完成這麽重要的事情,必定要慶祝一番,下了樓直接走到對面的青樓。裏面的女子都認識徐東然,一條大魚,豪爽,仍人宰割。
門口的女子全部圍住徐東然,一聲聲大爺地稱呼。
在二樓的李瑞苗只好瞪着對方,懊悔當初為何同意此時。坐在廂房中思考着,手中拿着之前從門縫塞進來的信。
——
轎子停在王府門口,棠郁托着疲憊的身軀走進王府,看着漆黑一片的大廳,眉宇緊緊皺起來。習慣地往暮歡顏的院子走去,依舊是花香,只是整個院子都是漆黑。
“王妃去哪裏了?”壓低聲響問道。
管家連忙跑出來,跪在地上。“王爺,王妃……回了丞相府。”
今早他瞧着王妃急沖沖地上了轎子,便沒有回來了。期間只有丞相府一個侍衛前來口傳,說王妃要留在丞相府幾天。
他都要急死了,哪有王妃趁王爺不在自己回娘家的。
“回丞相府?”棠郁手放在跟後,一臉鐵青地走進院子中,依舊有她的氣味,卻沒她的人影。
推門走進廂房,身後的管家宣人點了蠟燭後,都退下了。
棠郁手指一下下地點着桌面,眼珠子四處查看,嘆了一口氣。“暮歡顏真的什麽事都不依賴本王的。”
“百草。”
“王爺。”一個黑衣女暗衛跪在跟前,整張臉都被遮住,只看見兩只眼睛。
棠郁淡淡地說:“王妃最近有什麽事。”
“回王爺,丞相府的嫡子暮長時被綁架了,王妃想要……”百草将今日發生的事一字不漏地講出來,其實當時她也在場,只不過躲在暗處,他們沒有注意到而已。
棠郁靜靜地聽着,只不過臉色越來越漆黑,到最後直接拿起茶壺往地上砸。茶壺落在地上後,瞬間成為了碎片。
她還真是大膽,不入虎穴焉得虎子?
留在丞相府無非就是想讓徐東然再次使計,将她拐走。
棠郁直接站起來,怒氣沖沖地跑出院子。沒過幾秒,又轉身回來。無力地坐回椅子上,手揉着隐隐作痛的太陽穴。“算了算了,百草和百青每時每刻都得監視着王妃,不得出任何差錯。一旦出現生命危險,立刻拯救,任何事都比王妃重要!”
“是,王爺。”百草尊敬地跪在地上。
“一旦王妃有什麽計劃,第一時間通知本王,無論任何時候,即使在皇宮中,也第一時間通知!”棠郁板起臉說。
“是,王爺。”
“去保護王妃吧。”棠郁說完,百草從原地消失。
棠郁托着疲憊的身子慢吞吞地移步到床上,剛觸碰,就想起前段時間的事。
手插着腰間的暮歡顏憤怒地瞪着他,不沐浴不許上床。當時的她眼珠子圓圓的,像黑葡萄,吸引着他。嘴巴緊抿住,讓他乖乖地照做,即使身體已經累到不能動,都會咬緊牙關。

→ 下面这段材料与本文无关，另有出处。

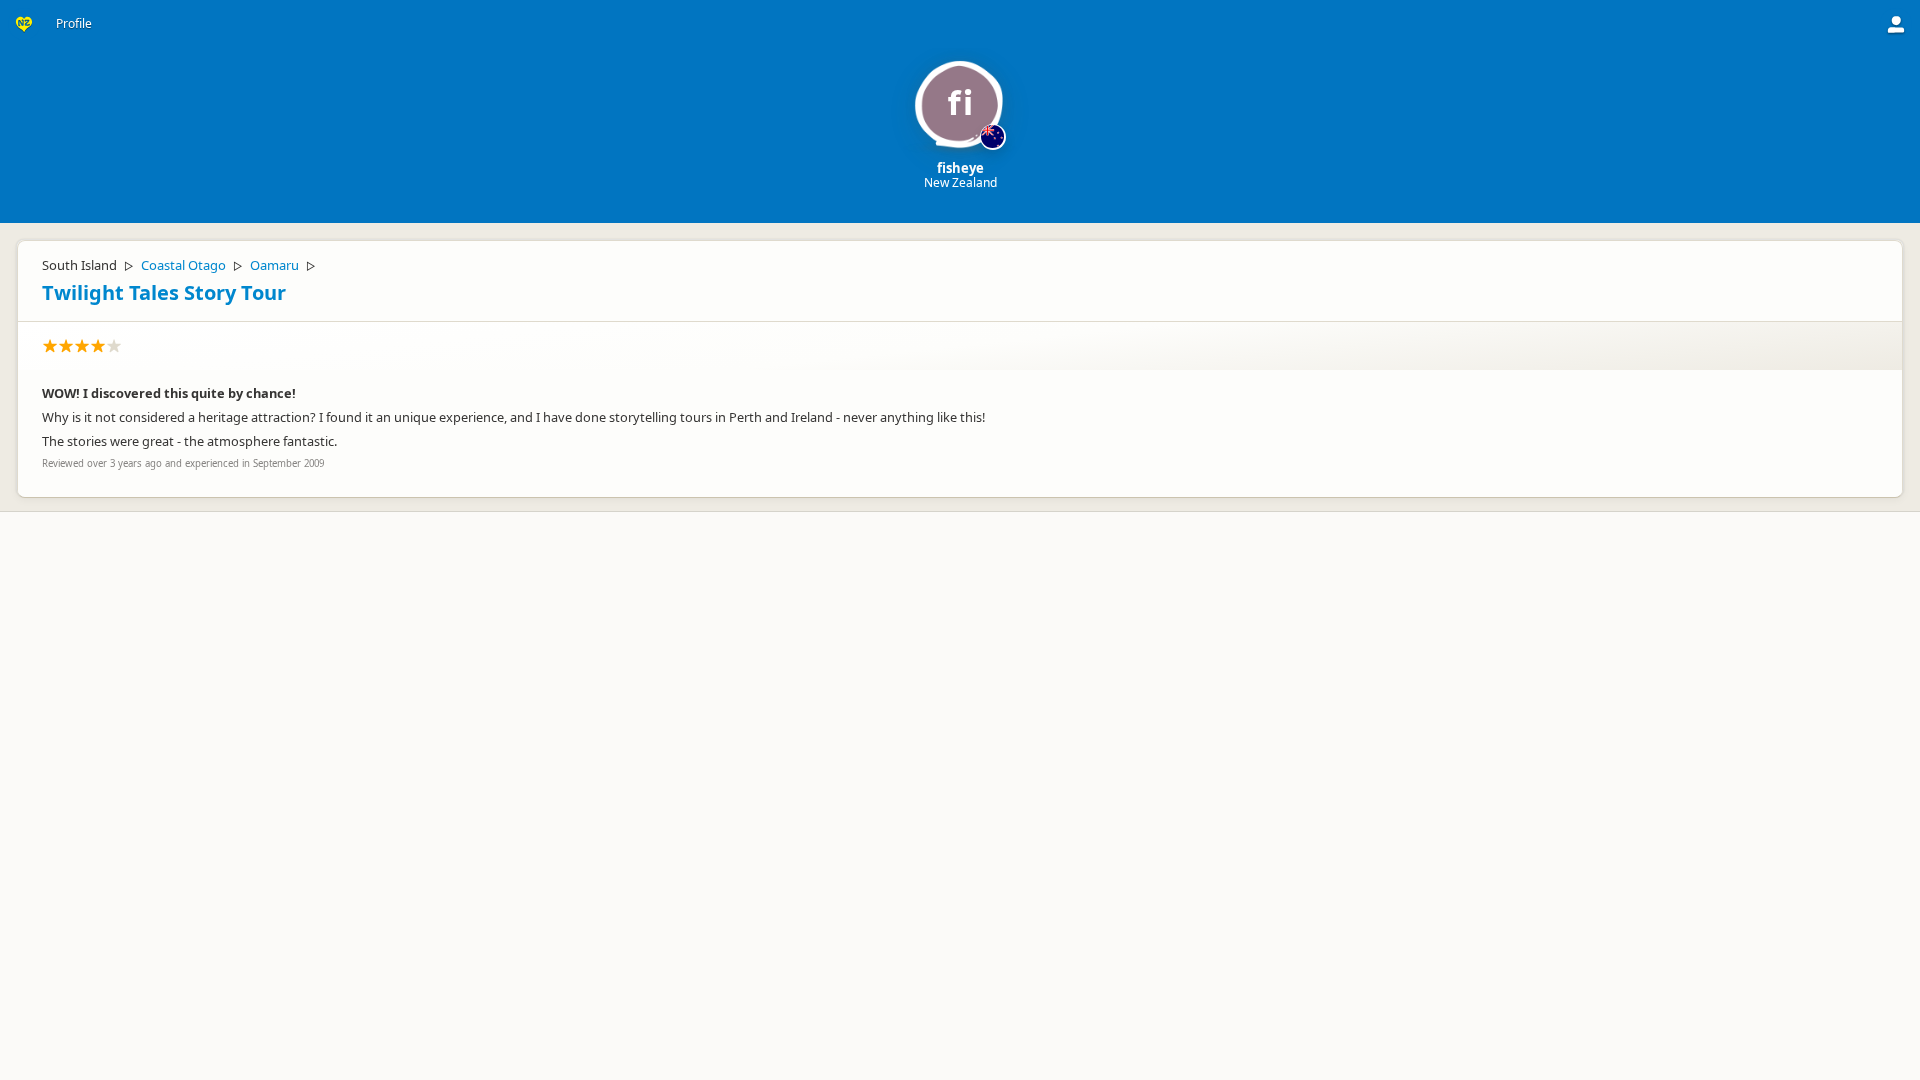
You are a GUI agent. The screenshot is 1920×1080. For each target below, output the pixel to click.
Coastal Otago (183, 265)
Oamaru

大手撫摸暮歡顏睡得枕頭,委屈巴巴地自言自語:“歡顏,你什麽時候回來,本王……有點想你。”
徐東然玩到天亮才悠閑地走出青樓門口,望着像平時一樣,早就停在原處的轎子。直接跨了上去,整個人躺在轎子裏。對着外邊的車夫說:“回徐府吧。”
說完疲憊地睡着了。
不一會便到了徐府,車夫聽着轎子裏邊平穩的呼吸聲,自覺地駕駛着馬車,從後門進入徐府。
轎子平穩地停好,幾個家丁已經在馬坊等候着。
車夫疑惑地望着跟前的幾人,詢問道:“有什麽事嗎?”
平日少爺回來,都是在轎子裏睡到自然醒就下馬車了。也沒人前來迎接,今日卻如此奇怪。
“我們是小姐院子的家丁,是來尋少爺的。”帶頭的家丁身穿深綠色的衣衫,與其他人的衣衫完全不一樣。回答車夫都是臉帶微笑,只是讓人看見會很不舒服。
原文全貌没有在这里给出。